This article will address different types of arrays and walk through different a variety of examples where arrays can be used on a variety of data manipulation tasks.
In particular this article will cover:
- Overview of Arrays
- One-Dimensional Arrays
- Using arrays to perform a repetitive calculation
- Creating new variables with arrays
- Manipulating character variables with arrays- Defining array bounds - Implicit Arrays and DO OVER
- Multi-dimensional arrays
A variety of data sets from the SASHELP library are used throughout this article. The datasets used include:
- SASHELP.APPLIANC – Sales Time Series for 24 Appliances by Cycle
- SASHELP.PRICEDATA – Simulated monthly sales data
- SASHELP.CARS – Data about 2004 cars
Array Overview
First, let’s walkthrough the different components of a SAS array. The most commonly used array type is the explicit SAS Array, which can be broken down into 6 main components:
array array-name {X} $ length array-elements initial-values
Each array statement must at minimum contain these 3 elements:
- Array-name: The name of the array
- X: the number of elements in the array
- Array-elements: the list of variables to be grouped within the array
Optionally, the array statement can also include:
- $: A dollar sign ($) to denote character variables in the array
- length: A length value to declare a common length for elements in the array
- initial-value(s): An initial value to assign to element(s) in the array
In the next section, we will walkthrough a simple array example to help you better understand the structure of SAS arrays.
One-Dimensional Arrays
The simplest form of SAS arrays are a one-dimensional arrays. In one-dimension arrays, a grouping of SAS variables is grouped under a single array. Once variables are grouped under a single array, you can easily perform the same calculation on all the variables with just a few lines of code.
Let’s look at an example where we perform the same task both with and without SAS arrays to compare and contrast the two methods.
Example 1A – Performing a Repetitive Calculation on Multiple Variables, Without an Array
In many cases, you often need to perform the same calculation on multiple similar variables.

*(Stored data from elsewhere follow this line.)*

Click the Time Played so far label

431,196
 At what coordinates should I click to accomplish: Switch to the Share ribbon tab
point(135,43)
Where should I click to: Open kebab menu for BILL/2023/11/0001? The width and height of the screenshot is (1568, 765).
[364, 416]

This type of task is well suited for arrays because it can greatly reduce the amount of code you need to write.
In the SASHELP dataset APPLIANC, the number of units sold for 24 appliances by cycle are stored in 24 variables, UNITS_1 to UNITS_24. Let’s say for example due to a computer glitch you need to add 3 units sold to the first 10 appliances (i.e. the UNITS_1 to UNITS_10 variables).

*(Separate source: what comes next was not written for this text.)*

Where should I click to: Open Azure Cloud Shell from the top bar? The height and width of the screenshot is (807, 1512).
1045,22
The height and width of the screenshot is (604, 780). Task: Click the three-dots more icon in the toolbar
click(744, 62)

To demonstrate how arrays can simplify your code, let’s first look at how this calculation can be done without using arrays. Adding 3 units to each UNIT_# variable is a simple arithmetic operation, but as you know it can become quite long and repetitive as there are 10 unit variables in the APPLIANC dataset which each need to have their values modified.
Below is the basic Data Step code to complete this task. Two PROC PRINT statements are also added to allow for an easy comparison of the first 10 observations of the original and modified datasets:
set sashelp.applianc;
units_1 = units_1 + 3;
units_2 = units_2 + 3;
units_3 = units_3 + 3;
units_4 = units_4 + 3;
units_5 = units_5 + 3;
units_6 = units_6 + 3;
units_7 = units_7 + 3;
units_8 = units_8 + 3;
units_9 = units_9 + 3;
units_10 = units_10 + 3;
run;
proc print data = sashelp.applianc (obs=10);
var units_1-units_10;
title "First 10 records of unmodified SASHELP.APPLIANC dataset";
run;
proc print data = applianc (obs=10);
var units_1-units_10;
title "First 10 records of modified APPLIANC dataset";
run;

Example 1B – Performing a Repetitive Calculation on Multiple Variables, With an Array
To simplify this task with SAS array programming, we need to define a single array which will group all the UNITS_# variables together that we wish to modify. This array will be defined as follows:
- Array name: units_sold
- Number of elements: (*) – the asterisks can be used in place of an explicit number which tells SAS to count the number of array elements for you
- Array elements: units_1-units_10
After defining the array, a DO LOOP needs to be set up to loop through each of the 10 elements and then increase the number of units sold by 3 for each appliance.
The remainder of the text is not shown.